Разносчик с простывшими наполовину пирожками опять вырос перед ним. Иван Алексеич съел один с яблоками, повторил с вареньем. Это заново зажгло у него жажду. Он спросил вишневого квасу и выпил его две кружки. Желудок точно расперло какими-то распорками: поднимался оттуда род опьянения, приятного и острого, как от шампанского. Наискосок от него, за стеклянной дверью, другой разносчик наклонился над доскою, служившей ему столом, и крошил мозги на мелкие куски; посолив их потом, положил на лист оберточной бумаги и подал купцу вместе с деревянной палочкой — заместо вилки — и краюшкой румяной сайки.

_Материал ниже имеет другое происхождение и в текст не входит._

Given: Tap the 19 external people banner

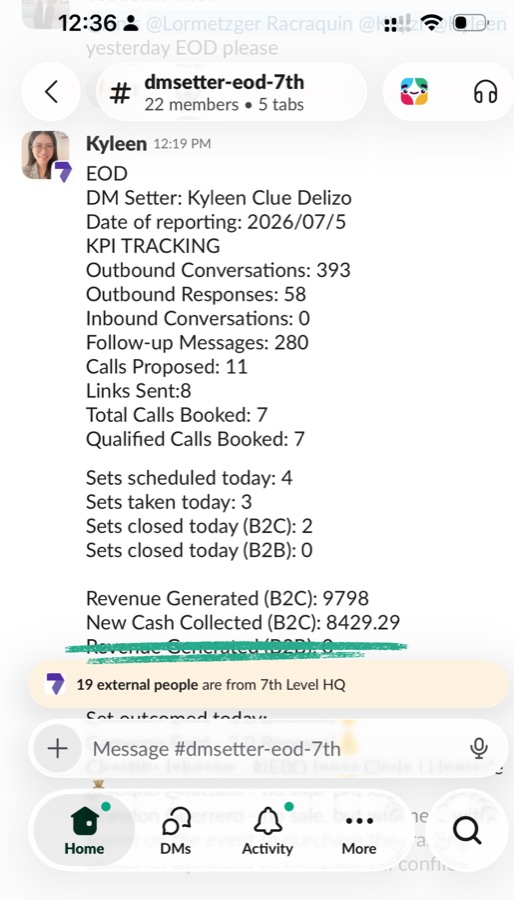Looking at the screenshot, I should click(268, 684).
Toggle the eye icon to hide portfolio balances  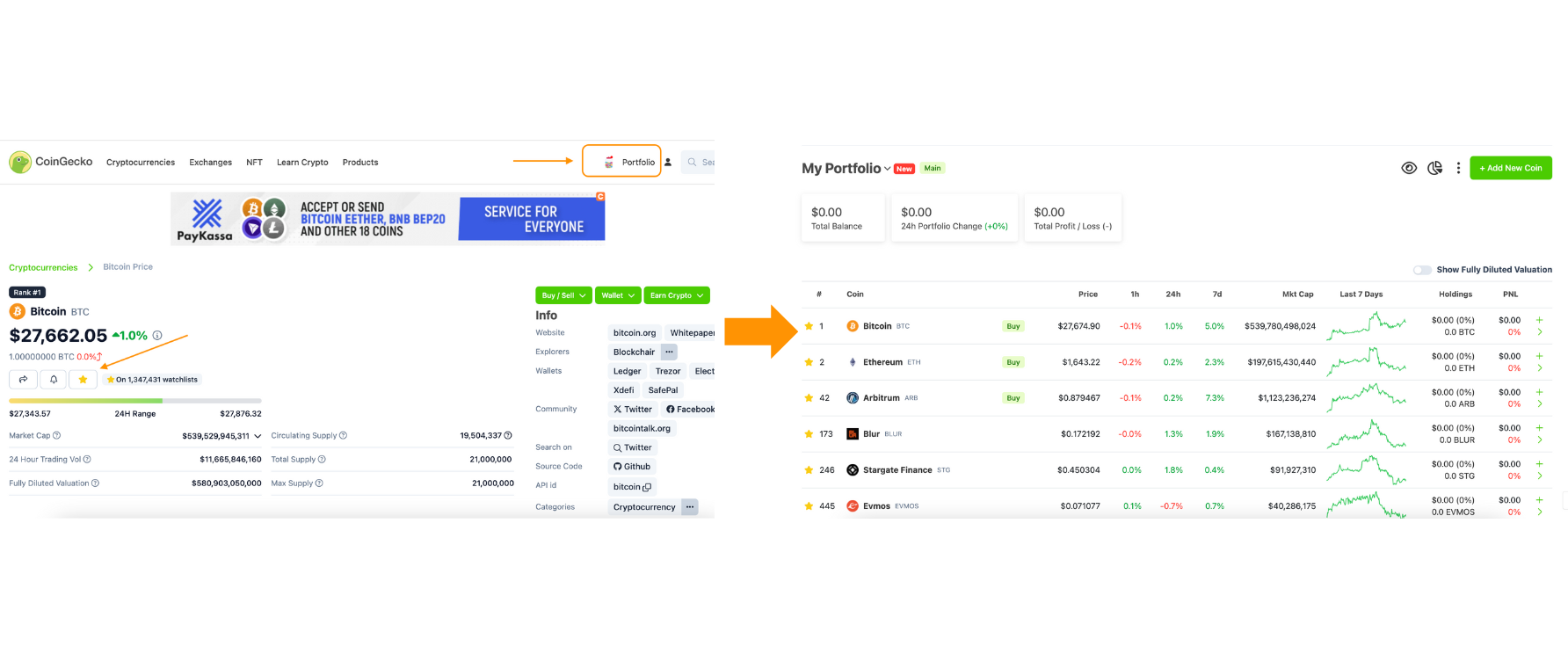[1409, 168]
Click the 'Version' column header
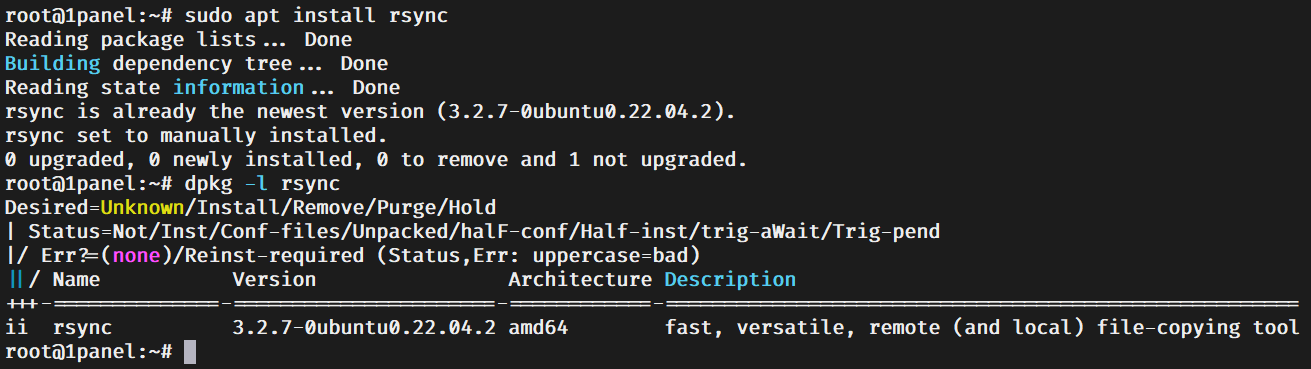The width and height of the screenshot is (1311, 369). point(274,279)
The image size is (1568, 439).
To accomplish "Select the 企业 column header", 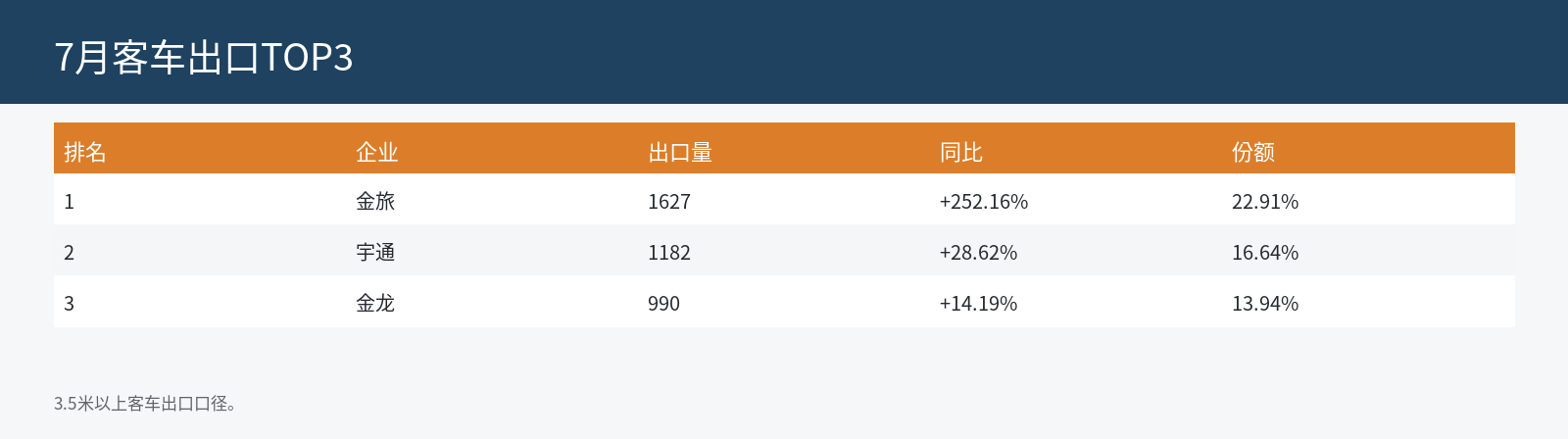I will click(x=377, y=152).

Слюнки полились у Ивана Алексеича. Он позавтракал, ел сейчас сладкое, но аппетит поддался раздраженью. Гадость ведь в сущности это крошево на бумаге. А вкусно смотреть. За вишневым квасом пошли кусочки мозгов. За мозгами съедены были два куска арбуза, сахаристого, с мелкими, рыхло сидевшими зернами, который так и таял под нёбом все еще разгоряченного рта.
Выйдя на Никольскую, Иван Алексеич придавил себя пухлой ручкой по животу, под правым ребром.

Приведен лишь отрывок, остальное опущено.